Print the data that follows, exactly and completely.

☆ ☆ ☆ ☆ ☆

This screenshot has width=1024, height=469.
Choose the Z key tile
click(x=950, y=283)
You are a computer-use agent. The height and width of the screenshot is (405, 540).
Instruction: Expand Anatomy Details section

☆ ☆ ☆ ☆ ☆

§ Expected answer
This screenshot has width=1024, height=469.
Choose the Z key tile
click(x=950, y=283)
You are a computer-use agent. The height and width of the screenshot is (405, 540).
Instruction: Expand Anatomy Details section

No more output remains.